▸ Prompt 1
Name every package that the code in the MonteCarloCollisions README loads with a `using` statement.
▸ Prompt 2
According to the MonteCarloCollisions README, which Julia version is recommended for best performance?
▸ Prompt 3
Carry on the MonteCarloCollisions README from its last line.

▸ Selected extract
···

MonteCarloCollisions

Features

• Monte Carlo simulation of particle collisions in a gas or plasma.
• Mainly intended for calculation of electron energy distribution function in low temperature plasma
• Can be easily generalized if needed
• Compatibility tested with Julia 1.6, but Julia version >= 1.7 is recommended for best performance

Basic usage

• First download the relevant tabulated cross sections from LXCAT database
• Let's simulate electrons in helium/argon mixture using the cross sections from the Phelps' database at LXCAT - the collision cross sections will be stored in data/CS_e_He_Phelps.txt and data/CS_e_Ar_Phelps.txt
• Then in Julia

# import the module
using MonteCarloCollisions
using Statistics, StaticArrays, Plots
#
# set up the background interacting species.
# NeutralEnsemble(name, temperature (K), mass (kg), number density (m^-3)
helium = NeutralEnsemble("helium", 300., 4*amu, 1e23);
argon = NeutralEnsemble("argon", 300., 40*amu, 1e22);
#
# and the primary simulated species
# ParticleEnsemble(name, mass (kg), charge (C), number of particles)
electrons = ParticleEnsemble("electron", m_e, q_e, 10000);
#
# Create `Interactions` object from the cross section data
helium_interaction_list = load_interactions_lxcat("data/CS_e_He_Phelps.txt", electrons, helium);
argon_interaction_list = load_interactions_lxcat("data/CS_e_Ar_Phelps.txt", electrons, argon);
electron_interactions = make_interactions(electrons, vcat(helium_interaction_list, argon_interaction_list));
#
# Start simulation with thermal electrons at T = 10000 K
init_thermal(electrons, 10000)

···

▸ Supplied material
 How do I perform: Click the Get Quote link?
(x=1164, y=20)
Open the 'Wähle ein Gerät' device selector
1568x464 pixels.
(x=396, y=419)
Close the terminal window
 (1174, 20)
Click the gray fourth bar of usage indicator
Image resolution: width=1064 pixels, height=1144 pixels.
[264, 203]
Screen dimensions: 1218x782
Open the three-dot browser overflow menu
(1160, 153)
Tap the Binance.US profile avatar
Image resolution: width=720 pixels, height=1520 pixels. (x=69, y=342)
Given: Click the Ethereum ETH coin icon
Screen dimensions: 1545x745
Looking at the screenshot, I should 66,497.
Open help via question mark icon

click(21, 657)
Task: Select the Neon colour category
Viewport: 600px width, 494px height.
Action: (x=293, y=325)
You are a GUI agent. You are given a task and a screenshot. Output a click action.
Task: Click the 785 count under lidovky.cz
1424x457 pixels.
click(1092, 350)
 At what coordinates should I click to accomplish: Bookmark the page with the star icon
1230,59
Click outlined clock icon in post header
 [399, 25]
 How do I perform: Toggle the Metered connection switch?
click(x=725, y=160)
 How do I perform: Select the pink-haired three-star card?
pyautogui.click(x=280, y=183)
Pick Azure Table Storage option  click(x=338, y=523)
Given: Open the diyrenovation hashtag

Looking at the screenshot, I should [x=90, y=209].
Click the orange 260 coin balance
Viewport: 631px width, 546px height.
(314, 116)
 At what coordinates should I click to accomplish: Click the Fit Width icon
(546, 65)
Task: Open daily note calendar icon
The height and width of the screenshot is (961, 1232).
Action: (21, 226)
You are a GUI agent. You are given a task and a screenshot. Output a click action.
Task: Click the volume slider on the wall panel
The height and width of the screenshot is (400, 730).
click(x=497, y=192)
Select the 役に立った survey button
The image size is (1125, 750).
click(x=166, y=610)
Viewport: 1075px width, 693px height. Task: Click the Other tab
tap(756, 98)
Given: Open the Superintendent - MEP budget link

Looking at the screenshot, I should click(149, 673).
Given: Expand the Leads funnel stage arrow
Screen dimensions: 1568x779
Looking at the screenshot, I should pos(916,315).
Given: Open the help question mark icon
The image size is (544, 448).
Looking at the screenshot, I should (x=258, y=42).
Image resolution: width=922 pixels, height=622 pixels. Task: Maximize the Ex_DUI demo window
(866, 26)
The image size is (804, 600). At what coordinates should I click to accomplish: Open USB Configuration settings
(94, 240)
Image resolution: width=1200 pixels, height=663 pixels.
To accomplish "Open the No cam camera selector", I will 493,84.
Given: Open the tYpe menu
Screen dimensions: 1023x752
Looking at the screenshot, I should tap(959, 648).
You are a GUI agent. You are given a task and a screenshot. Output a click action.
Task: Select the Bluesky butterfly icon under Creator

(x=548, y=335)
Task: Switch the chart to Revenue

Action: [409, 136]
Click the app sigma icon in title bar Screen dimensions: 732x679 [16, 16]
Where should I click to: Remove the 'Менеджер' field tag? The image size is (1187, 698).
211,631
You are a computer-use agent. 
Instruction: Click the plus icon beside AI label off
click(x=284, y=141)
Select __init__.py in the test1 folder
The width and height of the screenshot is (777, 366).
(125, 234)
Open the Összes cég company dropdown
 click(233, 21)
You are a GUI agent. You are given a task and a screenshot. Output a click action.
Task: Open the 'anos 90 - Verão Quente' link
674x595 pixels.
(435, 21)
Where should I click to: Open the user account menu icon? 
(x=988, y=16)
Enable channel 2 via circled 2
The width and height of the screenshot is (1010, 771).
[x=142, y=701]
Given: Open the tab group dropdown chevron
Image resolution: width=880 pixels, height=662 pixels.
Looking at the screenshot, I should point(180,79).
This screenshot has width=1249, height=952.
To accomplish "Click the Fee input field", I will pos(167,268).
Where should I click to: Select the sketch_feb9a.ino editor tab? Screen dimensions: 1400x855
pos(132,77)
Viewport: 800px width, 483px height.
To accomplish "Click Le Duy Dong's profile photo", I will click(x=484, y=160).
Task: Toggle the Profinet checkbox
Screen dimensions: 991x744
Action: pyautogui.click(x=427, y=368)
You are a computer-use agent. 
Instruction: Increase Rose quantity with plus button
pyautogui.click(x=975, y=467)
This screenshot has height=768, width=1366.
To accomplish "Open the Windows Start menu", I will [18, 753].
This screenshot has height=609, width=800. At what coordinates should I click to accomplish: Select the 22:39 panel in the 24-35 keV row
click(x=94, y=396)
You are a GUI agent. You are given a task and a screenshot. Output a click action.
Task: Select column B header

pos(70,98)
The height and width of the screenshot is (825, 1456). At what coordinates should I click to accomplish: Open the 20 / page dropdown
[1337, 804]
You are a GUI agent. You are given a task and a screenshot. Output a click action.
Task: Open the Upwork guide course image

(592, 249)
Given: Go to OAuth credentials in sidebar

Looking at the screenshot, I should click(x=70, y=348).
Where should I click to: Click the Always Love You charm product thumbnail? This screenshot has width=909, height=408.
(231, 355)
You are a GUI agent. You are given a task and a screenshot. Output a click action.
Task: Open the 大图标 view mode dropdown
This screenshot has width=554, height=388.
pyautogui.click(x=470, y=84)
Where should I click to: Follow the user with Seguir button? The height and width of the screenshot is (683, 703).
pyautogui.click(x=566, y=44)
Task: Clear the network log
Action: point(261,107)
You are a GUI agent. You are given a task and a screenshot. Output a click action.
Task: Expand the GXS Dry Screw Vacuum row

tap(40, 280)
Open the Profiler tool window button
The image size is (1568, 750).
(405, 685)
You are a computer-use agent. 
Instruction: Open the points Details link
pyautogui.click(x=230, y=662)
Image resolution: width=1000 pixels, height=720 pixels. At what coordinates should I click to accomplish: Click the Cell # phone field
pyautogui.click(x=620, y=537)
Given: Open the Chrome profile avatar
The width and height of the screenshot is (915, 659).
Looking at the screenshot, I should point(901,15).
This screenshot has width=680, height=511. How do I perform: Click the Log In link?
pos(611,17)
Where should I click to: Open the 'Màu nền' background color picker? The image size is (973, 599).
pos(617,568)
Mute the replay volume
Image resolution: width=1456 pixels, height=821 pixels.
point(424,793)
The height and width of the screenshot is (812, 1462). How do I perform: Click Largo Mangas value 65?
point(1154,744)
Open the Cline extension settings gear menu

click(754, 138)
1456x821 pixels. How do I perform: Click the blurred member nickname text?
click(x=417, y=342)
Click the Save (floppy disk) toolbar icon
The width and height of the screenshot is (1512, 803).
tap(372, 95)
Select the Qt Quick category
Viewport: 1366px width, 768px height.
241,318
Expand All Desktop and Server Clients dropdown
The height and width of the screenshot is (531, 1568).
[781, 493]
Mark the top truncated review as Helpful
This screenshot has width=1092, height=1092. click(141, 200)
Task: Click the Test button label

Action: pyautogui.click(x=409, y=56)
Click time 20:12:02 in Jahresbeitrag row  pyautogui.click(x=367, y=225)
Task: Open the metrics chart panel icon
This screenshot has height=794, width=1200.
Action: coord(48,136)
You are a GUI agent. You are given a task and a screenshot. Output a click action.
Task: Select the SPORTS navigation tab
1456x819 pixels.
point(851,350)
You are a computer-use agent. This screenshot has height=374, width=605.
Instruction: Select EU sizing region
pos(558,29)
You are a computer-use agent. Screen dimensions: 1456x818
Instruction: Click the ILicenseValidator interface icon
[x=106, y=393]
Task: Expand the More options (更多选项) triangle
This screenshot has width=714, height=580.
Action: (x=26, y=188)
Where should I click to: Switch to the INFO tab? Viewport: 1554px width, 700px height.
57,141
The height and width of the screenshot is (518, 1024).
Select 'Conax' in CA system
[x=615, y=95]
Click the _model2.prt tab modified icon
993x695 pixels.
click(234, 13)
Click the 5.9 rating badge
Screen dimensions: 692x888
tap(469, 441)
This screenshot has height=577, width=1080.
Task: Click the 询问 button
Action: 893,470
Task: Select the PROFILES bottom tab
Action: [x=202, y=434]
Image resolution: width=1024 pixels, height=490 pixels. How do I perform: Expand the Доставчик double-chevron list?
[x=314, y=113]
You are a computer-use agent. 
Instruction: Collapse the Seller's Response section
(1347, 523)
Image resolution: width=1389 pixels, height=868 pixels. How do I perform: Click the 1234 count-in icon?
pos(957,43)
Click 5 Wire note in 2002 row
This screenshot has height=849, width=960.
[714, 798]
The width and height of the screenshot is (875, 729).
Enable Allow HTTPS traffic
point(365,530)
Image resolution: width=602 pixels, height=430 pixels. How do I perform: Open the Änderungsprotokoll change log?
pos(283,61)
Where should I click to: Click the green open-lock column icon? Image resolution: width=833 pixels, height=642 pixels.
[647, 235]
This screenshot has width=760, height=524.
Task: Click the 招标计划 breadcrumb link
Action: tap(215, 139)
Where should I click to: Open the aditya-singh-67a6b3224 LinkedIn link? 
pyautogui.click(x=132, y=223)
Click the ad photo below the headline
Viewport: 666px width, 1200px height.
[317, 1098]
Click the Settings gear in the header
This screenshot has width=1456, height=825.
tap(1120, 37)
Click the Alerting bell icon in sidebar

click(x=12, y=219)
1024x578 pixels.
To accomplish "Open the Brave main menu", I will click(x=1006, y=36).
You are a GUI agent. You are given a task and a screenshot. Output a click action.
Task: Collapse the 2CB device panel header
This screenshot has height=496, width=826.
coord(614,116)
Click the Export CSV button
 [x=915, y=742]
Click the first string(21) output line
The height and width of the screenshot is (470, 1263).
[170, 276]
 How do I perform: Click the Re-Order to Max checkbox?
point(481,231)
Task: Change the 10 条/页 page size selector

···

▸ Written reply 1
MonteCarloCollisions, Statistics, StaticArrays, Plots

▸ Written reply 2
Julia version 1.7 or later.

▸ Written reply 3
# reset their simulation time
init_time(electrons)
# set external electrostatic field at 1000 V/m in x direction
E = SVector(1000., 0., 0.)
#
# Currently MonteCarloCollisions provides advance! method to advance the particles in time by a fixed time
# To simulate the time evolution and the equilibrium distribution, we need to write a loop
tax = range(0, 1e-6, length=101)
Emeans = zeros(length(tax))
energies = []
t_equilib = 2e-7
for i in 1:size(tax,1)
    advance!(electrons, electron_interactions, E, tax[i])
    Emeans[i] = mean(energy(electrons))
    if tax[i] >= t_equilib
        append!(energies, energy(electrons))
    end
end
#
# and we can check the convergence rate by looking at the time evolution of the mean energy
plot(tax ./ 1e-6, Emeans ./ q_e, label="", xlabel="t (μs)", ylabel="⟨E⟩ (eV)")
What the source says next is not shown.